Green tea has always been praised and recognized for its many health benefits. It’s high in caffeine and antioxidant epigallocatechin gallate, two chemicals that can boost metabolism. The antioxidant epigallocatechin gallate, otherwise known as EGCG, is a catechin which can reduce inflammation and belly fat, according to studies. As beneficial as green tea may be, it can be even more effective if it is coupled with consistent exercise.
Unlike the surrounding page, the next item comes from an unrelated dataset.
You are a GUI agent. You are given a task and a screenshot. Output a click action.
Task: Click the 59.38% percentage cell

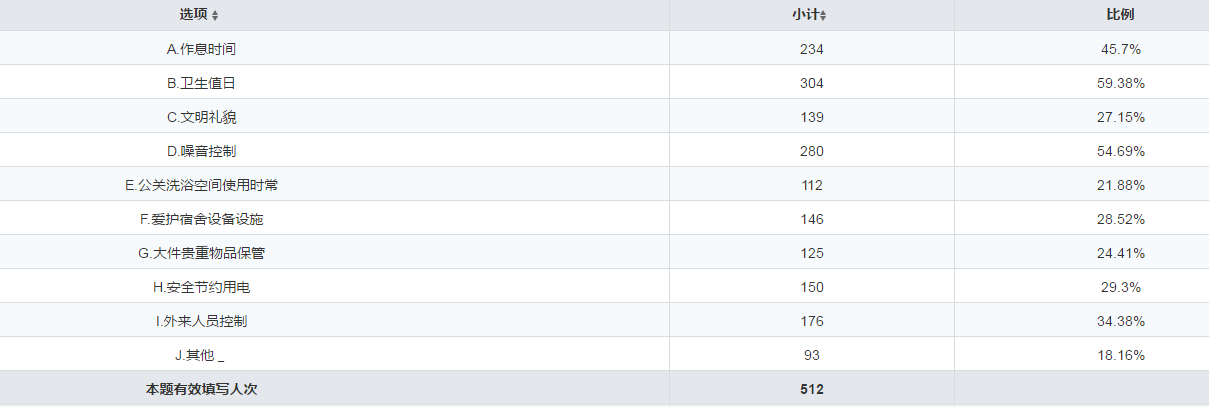(1120, 83)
Practice stress-reducing activities.
Managing your stress does a lot more for your body than you think it does. Your body produces cortisol, also known as the stress hormone through the adrenal glands whenever you stress, which can increase appetite and belly fat. Women who already have large waists are more prone to secrete this hormone in response to stress. Consider partaking in yoga or meditation, as they are leading effective activities linked to stress-reduction.
Add probiotic foods to your diet.
Probiotic based foods and supplements have been found to provide many health benefits, including better immune function and gut health. Certain bacteria have been found to regulate a healthy digestive system, and certain gut bacteria can promote weight loss and maintenance. Certain probiotic supplements may contain other bacteria, so look for supplements that contain at least one or more types of this bacteria strain.
Avoid overly sweetened foods & beverages.
Loaded with high amounts of liquid fructose and sugar, overly sweet foods and beverages can not only make you gain belly fat, but can lead to other serious chronic diseases in the long-term. Many studies show a strong link between high sugar intake and consequently, increased abdominal fat. Overly sweetened beverages can be even worse, as these can manifest through excess fat in the liver and significant abdominal weight gain. As with alcohol, you do not need to entirely abstain from these foods and beverages, however, significantly lowering your intake of these sugars prove to be more beneficial in the long run. You should avoid:
- Sweet tea
- Sweetened alcoholic mixers
Do aerobic exercises.
Practicing aerobic (cardio) exercises is one of the most effective ways to burn calories, slimming your waist down, and staying fit. Many control studies also cite cardio exercises as one of the best ways to lose belly fat, however, it is not clear whether moderate or high-intensity cardio is more beneficial. It is clear, however, that the frequency and duration of these cardio workouts should be your focus. One study on the effects of cardio exercises used by post-menopausal women found that postmenopausal women who exercised for 300 minutes per week lost more fat from all areas than those who exercised for 150 minutes per week.
Track your progress and food intake.
In general, it is always good to track your fitness journey as not only a way of holding yourself accountable, but seeing the progress you have made along the way. Keeping a journal or app that counts the calories you’re taking in have been found to be beneficial and productive ways of monitoring weight loss. These apps do not have to solely focus on calorie intake, and can monitor the amount of fiber, protein, or carbs you’re taking in on a daily basis.